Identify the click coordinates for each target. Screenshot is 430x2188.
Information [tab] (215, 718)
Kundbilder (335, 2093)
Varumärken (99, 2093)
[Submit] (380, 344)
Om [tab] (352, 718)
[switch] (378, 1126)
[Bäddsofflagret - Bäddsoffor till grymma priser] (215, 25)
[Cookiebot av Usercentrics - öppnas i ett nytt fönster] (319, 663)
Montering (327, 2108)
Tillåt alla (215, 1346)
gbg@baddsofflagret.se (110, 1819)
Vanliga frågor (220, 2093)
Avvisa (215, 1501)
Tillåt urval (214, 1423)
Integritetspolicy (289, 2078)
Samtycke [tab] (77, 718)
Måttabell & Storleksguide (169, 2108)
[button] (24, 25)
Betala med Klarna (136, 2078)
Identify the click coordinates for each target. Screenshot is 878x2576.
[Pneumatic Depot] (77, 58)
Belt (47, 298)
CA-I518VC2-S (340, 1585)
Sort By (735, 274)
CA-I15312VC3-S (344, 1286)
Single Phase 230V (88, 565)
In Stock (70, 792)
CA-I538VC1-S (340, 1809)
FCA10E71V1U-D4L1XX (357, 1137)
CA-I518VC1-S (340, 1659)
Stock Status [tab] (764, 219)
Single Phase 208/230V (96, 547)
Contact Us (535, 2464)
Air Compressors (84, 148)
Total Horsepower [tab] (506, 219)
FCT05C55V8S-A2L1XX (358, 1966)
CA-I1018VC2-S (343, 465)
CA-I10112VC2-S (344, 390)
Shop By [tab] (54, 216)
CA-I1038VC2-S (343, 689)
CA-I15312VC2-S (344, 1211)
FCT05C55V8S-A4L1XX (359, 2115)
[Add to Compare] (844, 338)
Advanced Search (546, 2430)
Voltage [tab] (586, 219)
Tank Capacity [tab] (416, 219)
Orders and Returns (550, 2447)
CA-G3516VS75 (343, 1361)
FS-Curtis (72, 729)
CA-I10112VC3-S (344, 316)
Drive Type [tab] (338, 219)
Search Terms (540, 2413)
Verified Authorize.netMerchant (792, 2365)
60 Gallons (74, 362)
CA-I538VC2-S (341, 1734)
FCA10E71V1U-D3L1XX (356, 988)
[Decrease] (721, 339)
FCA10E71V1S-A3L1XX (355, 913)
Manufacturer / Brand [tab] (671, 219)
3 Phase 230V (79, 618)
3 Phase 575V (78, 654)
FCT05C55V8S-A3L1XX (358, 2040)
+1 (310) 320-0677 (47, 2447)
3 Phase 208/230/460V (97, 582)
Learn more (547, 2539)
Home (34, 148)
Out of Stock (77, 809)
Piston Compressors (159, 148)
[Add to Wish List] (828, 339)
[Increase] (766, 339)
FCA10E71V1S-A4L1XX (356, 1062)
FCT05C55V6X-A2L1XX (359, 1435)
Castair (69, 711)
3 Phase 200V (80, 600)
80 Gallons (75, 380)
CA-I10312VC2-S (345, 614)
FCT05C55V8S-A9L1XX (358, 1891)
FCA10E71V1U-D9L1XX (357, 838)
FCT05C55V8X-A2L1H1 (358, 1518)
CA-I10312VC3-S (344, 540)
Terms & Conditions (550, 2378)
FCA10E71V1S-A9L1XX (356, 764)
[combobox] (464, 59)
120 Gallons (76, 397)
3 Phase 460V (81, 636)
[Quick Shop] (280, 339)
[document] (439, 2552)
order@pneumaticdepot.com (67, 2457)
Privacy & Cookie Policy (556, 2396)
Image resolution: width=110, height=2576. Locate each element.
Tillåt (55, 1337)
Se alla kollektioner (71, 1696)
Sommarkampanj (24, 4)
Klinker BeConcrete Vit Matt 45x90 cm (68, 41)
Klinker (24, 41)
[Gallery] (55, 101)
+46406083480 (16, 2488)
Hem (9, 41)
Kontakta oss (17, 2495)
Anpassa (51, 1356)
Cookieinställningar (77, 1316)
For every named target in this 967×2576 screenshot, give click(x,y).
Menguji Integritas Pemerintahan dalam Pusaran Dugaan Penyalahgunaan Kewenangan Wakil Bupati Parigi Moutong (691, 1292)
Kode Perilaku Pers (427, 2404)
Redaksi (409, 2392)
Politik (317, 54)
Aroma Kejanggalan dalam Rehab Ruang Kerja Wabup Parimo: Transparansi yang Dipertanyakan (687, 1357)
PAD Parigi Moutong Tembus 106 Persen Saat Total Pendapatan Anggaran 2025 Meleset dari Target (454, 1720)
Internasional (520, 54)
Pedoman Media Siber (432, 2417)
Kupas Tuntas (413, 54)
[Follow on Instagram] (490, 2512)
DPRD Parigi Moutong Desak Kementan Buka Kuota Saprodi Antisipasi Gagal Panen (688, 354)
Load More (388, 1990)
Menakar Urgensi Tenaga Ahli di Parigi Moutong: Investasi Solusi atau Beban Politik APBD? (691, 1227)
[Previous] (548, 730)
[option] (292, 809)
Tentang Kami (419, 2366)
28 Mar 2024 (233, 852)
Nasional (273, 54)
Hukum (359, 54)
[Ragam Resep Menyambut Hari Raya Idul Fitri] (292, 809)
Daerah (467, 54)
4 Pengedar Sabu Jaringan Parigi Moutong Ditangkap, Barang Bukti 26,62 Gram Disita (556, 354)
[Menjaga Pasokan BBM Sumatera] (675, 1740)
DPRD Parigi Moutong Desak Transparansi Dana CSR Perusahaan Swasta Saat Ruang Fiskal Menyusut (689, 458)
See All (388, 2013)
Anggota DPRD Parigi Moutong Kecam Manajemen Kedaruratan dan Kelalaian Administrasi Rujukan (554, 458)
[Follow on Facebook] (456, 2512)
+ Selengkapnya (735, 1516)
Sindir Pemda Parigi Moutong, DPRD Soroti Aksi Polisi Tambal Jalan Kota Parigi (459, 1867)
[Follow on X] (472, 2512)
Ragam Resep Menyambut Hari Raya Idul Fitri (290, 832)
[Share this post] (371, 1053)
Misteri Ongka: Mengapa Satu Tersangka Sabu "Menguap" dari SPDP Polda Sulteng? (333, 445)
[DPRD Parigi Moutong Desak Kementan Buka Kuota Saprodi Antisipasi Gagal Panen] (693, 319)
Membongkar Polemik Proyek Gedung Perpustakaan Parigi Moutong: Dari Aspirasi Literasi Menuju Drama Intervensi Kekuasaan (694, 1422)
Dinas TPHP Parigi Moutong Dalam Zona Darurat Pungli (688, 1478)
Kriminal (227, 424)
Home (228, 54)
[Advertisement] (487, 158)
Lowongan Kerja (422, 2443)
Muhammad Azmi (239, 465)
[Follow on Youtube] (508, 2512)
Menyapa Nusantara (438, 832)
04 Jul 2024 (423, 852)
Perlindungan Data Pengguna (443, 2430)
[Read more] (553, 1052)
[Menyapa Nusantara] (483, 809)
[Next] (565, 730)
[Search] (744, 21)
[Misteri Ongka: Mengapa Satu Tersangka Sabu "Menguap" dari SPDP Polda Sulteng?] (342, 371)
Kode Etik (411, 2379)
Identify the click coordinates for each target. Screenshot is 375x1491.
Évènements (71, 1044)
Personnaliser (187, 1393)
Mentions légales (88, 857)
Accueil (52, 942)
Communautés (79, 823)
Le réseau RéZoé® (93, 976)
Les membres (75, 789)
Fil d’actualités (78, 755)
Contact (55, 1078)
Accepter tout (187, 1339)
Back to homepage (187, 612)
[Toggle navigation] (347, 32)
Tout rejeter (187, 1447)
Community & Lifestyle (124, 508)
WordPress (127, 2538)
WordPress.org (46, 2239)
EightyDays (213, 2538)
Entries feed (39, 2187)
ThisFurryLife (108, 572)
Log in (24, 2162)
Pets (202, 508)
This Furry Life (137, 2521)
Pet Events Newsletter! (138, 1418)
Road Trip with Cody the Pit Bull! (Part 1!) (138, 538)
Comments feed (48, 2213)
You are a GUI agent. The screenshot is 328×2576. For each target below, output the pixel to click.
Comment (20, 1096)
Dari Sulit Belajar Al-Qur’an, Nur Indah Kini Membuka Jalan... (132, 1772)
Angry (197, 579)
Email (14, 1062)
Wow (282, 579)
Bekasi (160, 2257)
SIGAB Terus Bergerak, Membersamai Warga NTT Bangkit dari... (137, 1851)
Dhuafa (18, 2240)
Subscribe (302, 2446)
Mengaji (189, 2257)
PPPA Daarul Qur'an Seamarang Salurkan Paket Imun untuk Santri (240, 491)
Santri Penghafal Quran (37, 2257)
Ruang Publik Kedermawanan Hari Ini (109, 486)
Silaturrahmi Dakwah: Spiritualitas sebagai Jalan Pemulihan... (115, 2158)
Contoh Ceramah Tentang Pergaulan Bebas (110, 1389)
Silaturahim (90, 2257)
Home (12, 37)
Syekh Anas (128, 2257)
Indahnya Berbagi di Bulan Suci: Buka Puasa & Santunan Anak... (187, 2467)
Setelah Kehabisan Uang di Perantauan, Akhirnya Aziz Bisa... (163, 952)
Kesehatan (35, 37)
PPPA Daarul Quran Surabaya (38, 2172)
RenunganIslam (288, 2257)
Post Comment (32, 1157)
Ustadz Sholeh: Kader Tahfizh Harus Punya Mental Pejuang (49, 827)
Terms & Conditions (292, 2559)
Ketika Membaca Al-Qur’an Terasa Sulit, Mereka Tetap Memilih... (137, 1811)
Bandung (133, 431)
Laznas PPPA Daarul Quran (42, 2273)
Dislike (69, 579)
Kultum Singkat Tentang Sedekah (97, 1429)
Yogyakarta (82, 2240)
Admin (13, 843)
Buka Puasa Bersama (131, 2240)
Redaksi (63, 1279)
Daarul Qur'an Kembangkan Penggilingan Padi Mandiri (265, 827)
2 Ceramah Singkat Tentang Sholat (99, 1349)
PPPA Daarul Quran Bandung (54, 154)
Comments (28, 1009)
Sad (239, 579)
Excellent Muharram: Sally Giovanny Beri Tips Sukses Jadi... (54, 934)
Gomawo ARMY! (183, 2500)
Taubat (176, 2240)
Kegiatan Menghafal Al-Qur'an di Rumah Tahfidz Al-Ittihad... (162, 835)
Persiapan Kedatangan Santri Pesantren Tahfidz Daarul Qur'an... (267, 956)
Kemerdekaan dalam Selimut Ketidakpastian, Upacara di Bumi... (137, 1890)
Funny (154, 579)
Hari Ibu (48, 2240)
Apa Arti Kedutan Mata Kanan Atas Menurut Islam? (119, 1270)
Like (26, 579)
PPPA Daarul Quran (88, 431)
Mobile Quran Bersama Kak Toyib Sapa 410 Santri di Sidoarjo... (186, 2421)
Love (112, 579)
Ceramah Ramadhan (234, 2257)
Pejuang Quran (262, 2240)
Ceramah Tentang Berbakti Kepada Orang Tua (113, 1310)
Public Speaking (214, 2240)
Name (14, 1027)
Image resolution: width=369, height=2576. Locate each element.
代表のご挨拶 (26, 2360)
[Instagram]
....
◆ **EXERCISE BRIEF**: Match on "DPRD" and report each line of the data above that has it.

◆ **RESPONSE TO THIS TASK**:
DPRD Parigi Moutong Desak Kementan Buka Kuota Saprodi Antisipasi Gagal Panen (688, 354)
DPRD Parigi Moutong Desak Transparansi Dana CSR Perusahaan Swasta Saat Ruang Fiskal Menyusut (689, 458)
Anggota DPRD Parigi Moutong Kecam Manajemen Kedaruratan dan Kelalaian Administrasi Rujukan (554, 458)
Sindir Pemda Parigi Moutong, DPRD Soroti Aksi Polisi Tambal Jalan Kota Parigi (459, 1867)
[DPRD Parigi Moutong Desak Kementan Buka Kuota Saprodi Antisipasi Gagal Panen] (693, 319)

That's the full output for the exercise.